What if HR remains 30 after atropine?
Administer adrenaline.
Prepare for temporary pacing if unresponsive and unstable.
Start retrieval process early (Scenarioville = 2hr delay).
Mechanism of bradycardia during laparoscopy?
↑ Intra-abdominal pressure → peritoneal stretch → vagal activation.
CO₂ → acidosis → further vagal tone increas
Would you abort surgery?
Only if bradycardia persists despite desufflation + drugs.
Otherwise, proceed at lower IAP, continuous monitoring.
TIA history relevance?
Avoid hypotension, bradycardia → cerebral hypoperfusion.
Maintain MAP >80 mmHg.
Patient remains apnoeic post-op. You suspect rocuronium was given instead of neostigmine. What now?
Immediate Management:
Re-sedate with propofol to prevent intraoperative awareness.
Re-intubate if extubated.
Confirm with TOF (expect 0/4).
If sugammadex available → 16 mg/kg.
In Scenarioville: no sugammadex? → Neostigmine 50 mcg/kg + glycopyrrolate.
Ventilate, monitor in SCU.
Psychological Considerations:
Suspect awareness → debrief post-op.
Arrange follow-up with mental health team.
System Fixes:
Color-coded labels, pre-filled reversal syringes.
Double-check protocols at drug administration.
Pitfalls:
Waiting to “see if they wake up.”
Not sedating while paralyzed → risk of awareness.
Giving neostigmine with deep blockade → ineffective reversal.
Sugammadex not stocked. What’s your plan?
Use neostigmine/glycopyrrolate.
TOF must be ≥2/4 before admin.
Prolonged monitoring in SCU (no ICU beds).
What are your discharge criteria post-drug error?
Full TOF recovery, sustained SpO₂ on room air, normal LOC.
Post-event psychological screening mandatory.

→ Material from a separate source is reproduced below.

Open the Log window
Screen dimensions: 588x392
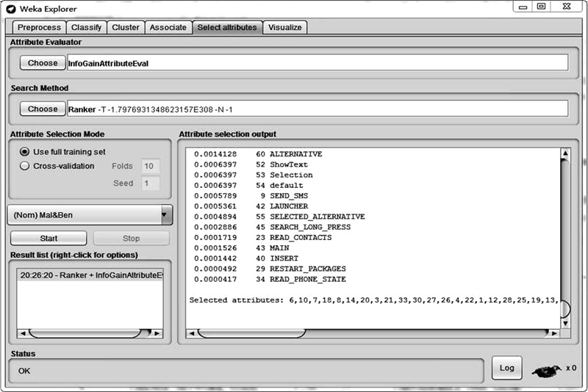pos(506,368)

Approach to Future prevention?
Theatre drug reconciliation process.
Simulation training for drug error drills.
Are there Any medicolegal considerations?

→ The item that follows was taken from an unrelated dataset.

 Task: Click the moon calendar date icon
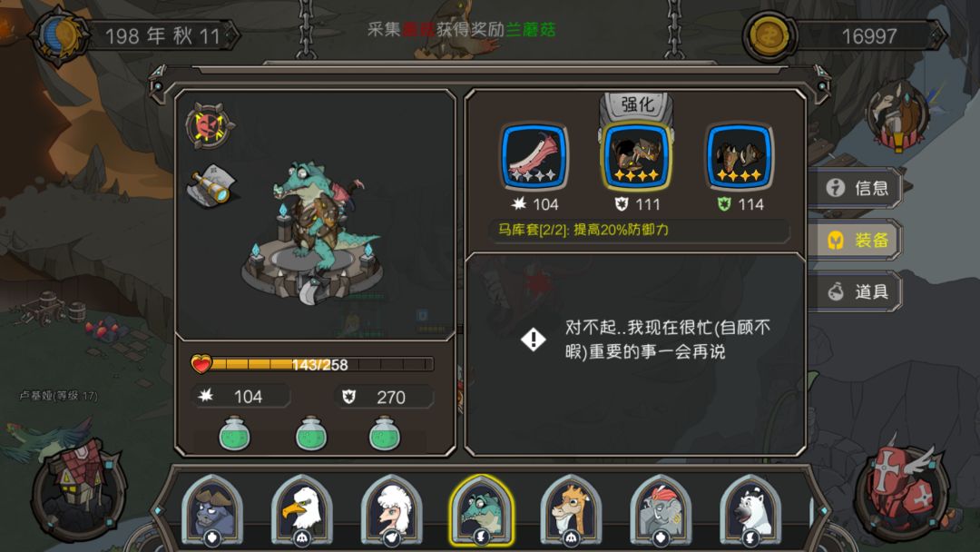61,35
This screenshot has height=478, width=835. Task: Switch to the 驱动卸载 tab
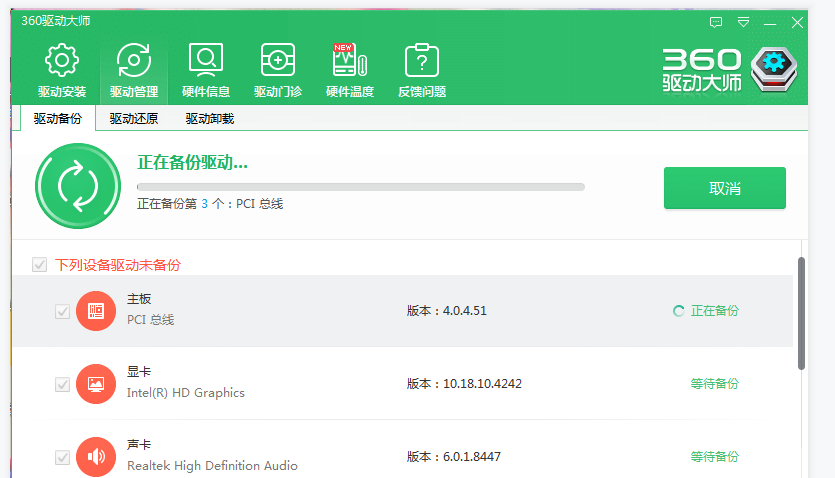pyautogui.click(x=210, y=119)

Full disclosure to patient and family.
Document event, file incident report.
Follow-up with local governance.
Phrases Examiners Expect
"TOF monitoring is non-negotiable due to risk of residual paralysis."
"In the absence of sugammadex, use neostigmine only if TOF ≥2/4."
"Bradycardia + pneumoperitoneum = stop insufflation first."
"This is Scenarioville – no ICU and 2-hour retrieval → anticipate and prevent deterioration."